◆ Using the information
• A. In the personal essay, answer these:
(i) How long has it been since the decision was made?
(ii) What did the children learn they had to do for what they wanted?
(iii) On what occasion did the children first get together without the writer?
• B. Return the stretch of the personal essay from "I immersed myself" through "children came, too.", copied word for word.

◆ Text section
· · ·
I have divorced my children. It wasn't a long thought out decision. It was very spur of the moment but as soon as I made it, I knew it was the right thing to do. Now that it's been exactly a week, I'm not sure if what I'm feeling is sadness or regret. Maybe it's both.
I immersed myself in raising them. I tried every single day to let them know they were loved, that family comes first and home is where you are safe. My ex and I were always too poor to spoil them and they learned they had to work for what they wanted. They also learned how to have fun and be creative. I'll be the first to say I weren't the perfect parent, but I never stopped trying. Be honest. Be compassionate. Be responsible. Pay things forward.
I remember the New Year's Eve when they got together without me for the first time. Sure, I felt left out but I was also happy for them. Happy that, even though they were grown, they were staying close to each other. I was happy they all still gathered at my place for holidays and such. After a while, their children came, too.
· · ·
◆ Collected data
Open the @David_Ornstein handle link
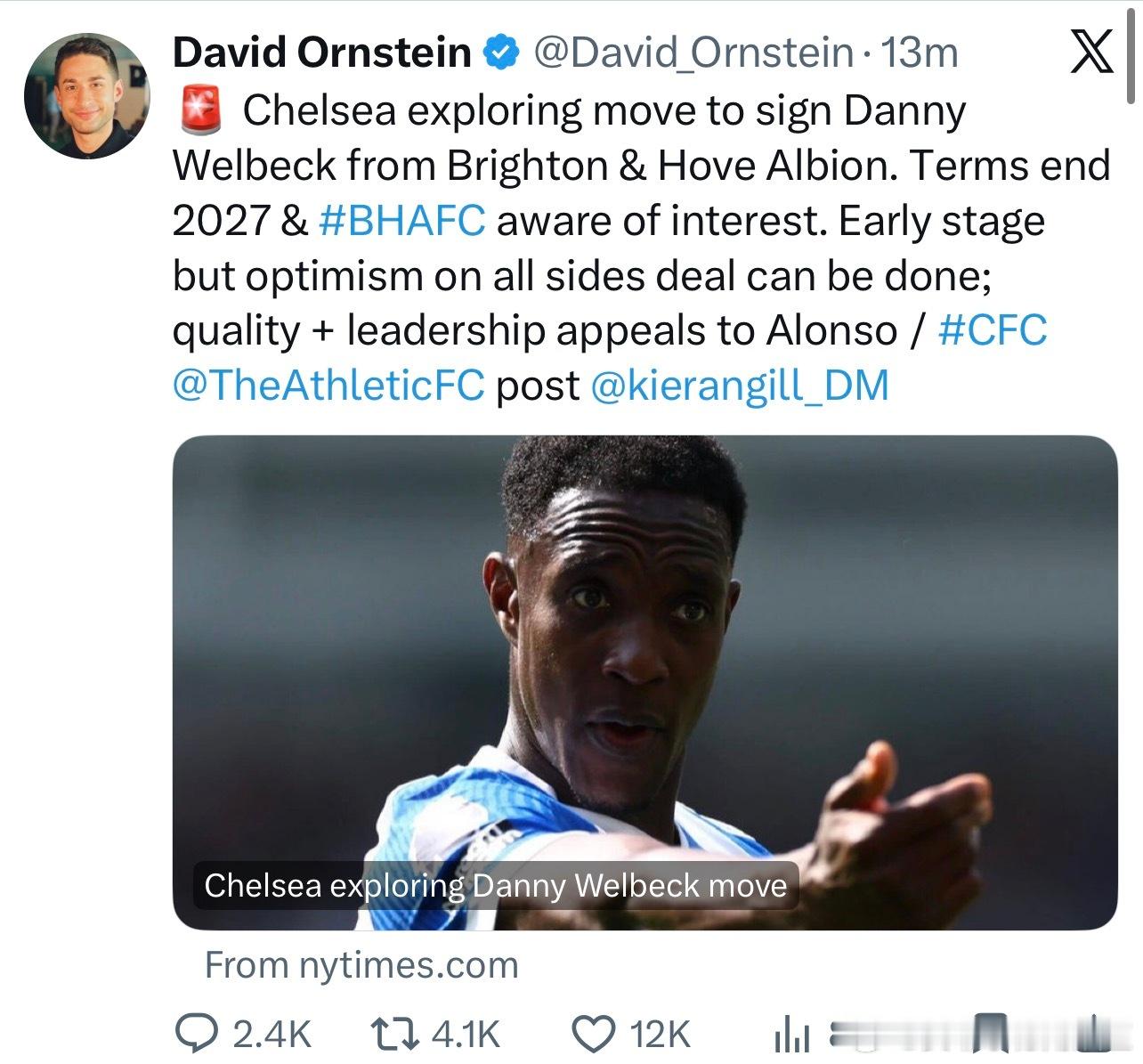pos(693,53)
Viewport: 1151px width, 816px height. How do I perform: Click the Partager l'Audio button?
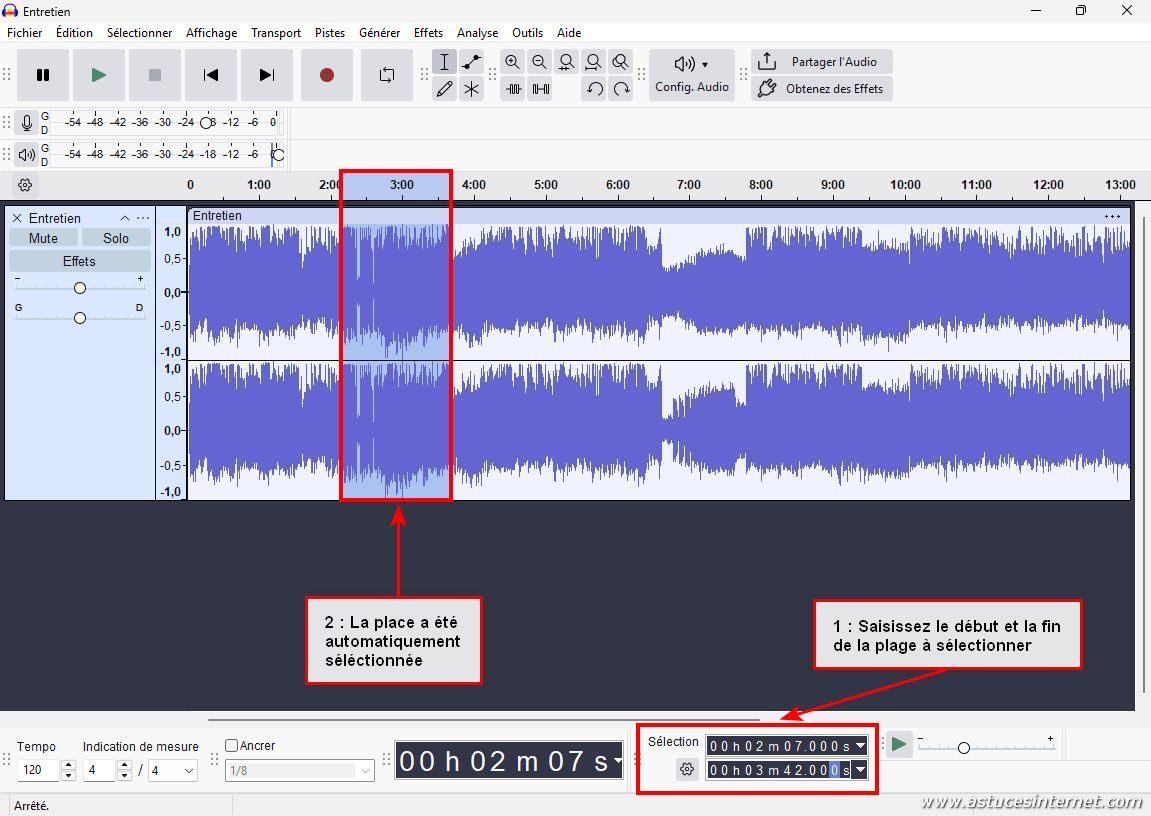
· · ·
◆ Solutions by task
• A.
(i) Exactly a week.
(ii) Work for it.
(iii) New Year's Eve.

• B.
I immersed myself in raising them. I tried every single day to let them know they were loved, that family comes first and home is where you are safe. My ex and I were always too poor to spoil them and they learned they had to work for what they wanted. They also learned how to have fun and be creative. I'll be the first to say I weren't the perfect parent, but I never stopped trying. Be honest. Be compassionate. Be responsible. Pay things forward.
I remember the New Year's Eve when they got together without me for the first time. Sure, I felt left out but I was also happy for them. Happy that, even though they were grown, they were staying close to each other. I was happy they all still gathered at my place for holidays and such. After a while, their children came, too.